Heidegger (GA45) – O elemento historiológico das ciências naturais

HEIDEGGER, Martin. As Questões Fundamentais da Filosofia (“Problemas” seletos da “lógica”). Tr. Marco Antonio Casanova. São Paulo: Martins Fontes, 2017

É conhecido o fato de que a ciência, sobretudo as ciên­cias naturais, não deixa a consideração historiológica do seu próprio passado viver senão como um adendo, do mesmo modo que, em geral, o que passou só se mostra para ela como o que não é mais. As próprias ciências naturais sempre consideram apenas a natureza atual.

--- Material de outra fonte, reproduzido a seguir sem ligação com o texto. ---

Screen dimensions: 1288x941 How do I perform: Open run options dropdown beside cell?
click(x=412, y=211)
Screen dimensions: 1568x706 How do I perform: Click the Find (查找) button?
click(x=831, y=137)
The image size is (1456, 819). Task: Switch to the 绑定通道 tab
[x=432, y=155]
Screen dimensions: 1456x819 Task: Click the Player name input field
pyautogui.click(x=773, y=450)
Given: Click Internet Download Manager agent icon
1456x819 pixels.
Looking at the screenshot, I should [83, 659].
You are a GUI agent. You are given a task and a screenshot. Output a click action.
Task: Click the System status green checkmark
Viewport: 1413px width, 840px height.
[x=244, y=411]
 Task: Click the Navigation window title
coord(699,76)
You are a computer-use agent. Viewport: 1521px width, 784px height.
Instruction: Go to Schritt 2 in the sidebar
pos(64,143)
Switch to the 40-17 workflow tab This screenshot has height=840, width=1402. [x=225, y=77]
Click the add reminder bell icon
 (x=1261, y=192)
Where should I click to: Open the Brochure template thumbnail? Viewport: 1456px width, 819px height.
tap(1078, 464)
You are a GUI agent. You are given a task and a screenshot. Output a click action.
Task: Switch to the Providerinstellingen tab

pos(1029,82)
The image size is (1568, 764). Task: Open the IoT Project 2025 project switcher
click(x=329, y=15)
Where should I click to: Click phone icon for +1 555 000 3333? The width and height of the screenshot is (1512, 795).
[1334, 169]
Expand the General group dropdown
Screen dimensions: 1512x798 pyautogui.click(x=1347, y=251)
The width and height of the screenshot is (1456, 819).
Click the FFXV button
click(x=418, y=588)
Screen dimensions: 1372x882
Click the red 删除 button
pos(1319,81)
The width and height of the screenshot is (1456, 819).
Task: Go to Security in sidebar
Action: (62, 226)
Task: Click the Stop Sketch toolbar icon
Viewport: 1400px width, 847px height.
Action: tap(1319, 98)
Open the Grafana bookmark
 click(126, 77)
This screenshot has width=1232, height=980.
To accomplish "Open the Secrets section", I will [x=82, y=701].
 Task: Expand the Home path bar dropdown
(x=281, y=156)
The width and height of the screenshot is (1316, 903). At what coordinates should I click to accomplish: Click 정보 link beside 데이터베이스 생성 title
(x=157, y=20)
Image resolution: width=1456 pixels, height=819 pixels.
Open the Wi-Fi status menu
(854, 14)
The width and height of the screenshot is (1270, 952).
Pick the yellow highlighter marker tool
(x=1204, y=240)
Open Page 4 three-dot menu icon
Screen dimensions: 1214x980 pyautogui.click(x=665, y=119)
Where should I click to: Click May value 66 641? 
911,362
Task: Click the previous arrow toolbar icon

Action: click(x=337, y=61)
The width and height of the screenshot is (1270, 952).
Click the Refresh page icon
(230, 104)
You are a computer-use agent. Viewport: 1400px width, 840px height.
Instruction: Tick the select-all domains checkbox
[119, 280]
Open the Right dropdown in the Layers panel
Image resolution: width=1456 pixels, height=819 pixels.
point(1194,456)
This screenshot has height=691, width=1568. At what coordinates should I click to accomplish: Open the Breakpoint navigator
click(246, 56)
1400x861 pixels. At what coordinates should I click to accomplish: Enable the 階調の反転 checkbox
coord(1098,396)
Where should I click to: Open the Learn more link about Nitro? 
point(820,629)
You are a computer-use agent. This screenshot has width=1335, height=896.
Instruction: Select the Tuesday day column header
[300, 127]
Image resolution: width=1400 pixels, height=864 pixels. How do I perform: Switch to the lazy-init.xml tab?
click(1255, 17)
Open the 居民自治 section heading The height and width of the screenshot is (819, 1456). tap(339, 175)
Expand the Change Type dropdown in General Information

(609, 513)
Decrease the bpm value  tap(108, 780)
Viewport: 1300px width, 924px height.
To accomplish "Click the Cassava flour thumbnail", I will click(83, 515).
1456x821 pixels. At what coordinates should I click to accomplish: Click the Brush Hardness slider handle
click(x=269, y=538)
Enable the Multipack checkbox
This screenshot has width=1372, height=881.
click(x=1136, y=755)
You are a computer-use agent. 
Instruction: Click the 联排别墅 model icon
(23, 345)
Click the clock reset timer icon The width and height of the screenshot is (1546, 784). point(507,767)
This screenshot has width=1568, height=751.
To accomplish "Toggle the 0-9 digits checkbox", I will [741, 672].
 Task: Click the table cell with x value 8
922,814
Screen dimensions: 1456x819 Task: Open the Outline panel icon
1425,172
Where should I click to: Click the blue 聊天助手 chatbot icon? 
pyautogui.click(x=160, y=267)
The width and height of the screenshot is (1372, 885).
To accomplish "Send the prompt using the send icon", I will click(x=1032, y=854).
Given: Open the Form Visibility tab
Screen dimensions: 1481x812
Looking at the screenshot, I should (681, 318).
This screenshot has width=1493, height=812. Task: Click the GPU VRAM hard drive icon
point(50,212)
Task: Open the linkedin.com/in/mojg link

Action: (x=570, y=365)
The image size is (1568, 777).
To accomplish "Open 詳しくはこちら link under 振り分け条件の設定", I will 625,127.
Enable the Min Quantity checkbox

Partindo dessa postura, há algum tempo, no momento em que se estava deliberando sobre a ocupação de uma cátedra de filologia clássica, um célebre matemático explicou que se deveria substituir essa vaga de professor de filologia por uma de professor de ciências naturais, e dou a seguinte justificativa: tudo aquilo com o que a filologia clássica se ocupa já “se deu”. As ciências naturais, em contrapartida, não consideram apenas o efetivamente real e atual, elas podem até mesmo fazer predições, podem calcular com antecedência como o efetivamente real precisa ser, podendo, assim, fundamentar a técnica. O elemento historiológico das ciências da natureza, em contrapartida, aponta para as descobertas e teorias passadas que foram superadas há muito tempo pelo progresso. A “história” da ciência, vista de maneira historiológica, é, para a ciência, aquilo que as ciências da natureza deixam constantemente para trás no progresso rumo a resultados sempre novos. O elemento historiológico das ciências naturais não pertence a elas mesmas e ao seu procedimento. No máximo, por meio da consideração historiológica da sequência das doutrinas e descobertas mais antigas, é possível ter clareza sobre o quão maravilhosamente longe chegamos hoje e sobre o quão atrasadas eram as épocas anteriores, nas quais ainda imperavam a “filosofia” e a “especulação”, com as suas fantasias sem fundamento, que foram agora por fim destruídas pela consideração sóbria e exata dos “fatos”. Assim, a consideração historiológica pode constatar que um filósofo como Aristóteles defendia a opinião de que os corpos pesados caem com maior velocidade do que os leves; algo em contraposição ao que os “fatos” das ciências modernas puderam comprovar, que todos os corpos caem com a mesma velocidade. A consideração historiológica desse tipo, portanto, é um cálculo relativo ao incremento do progresso, no qual o a cada vez mais novo é visto como o mais avançado.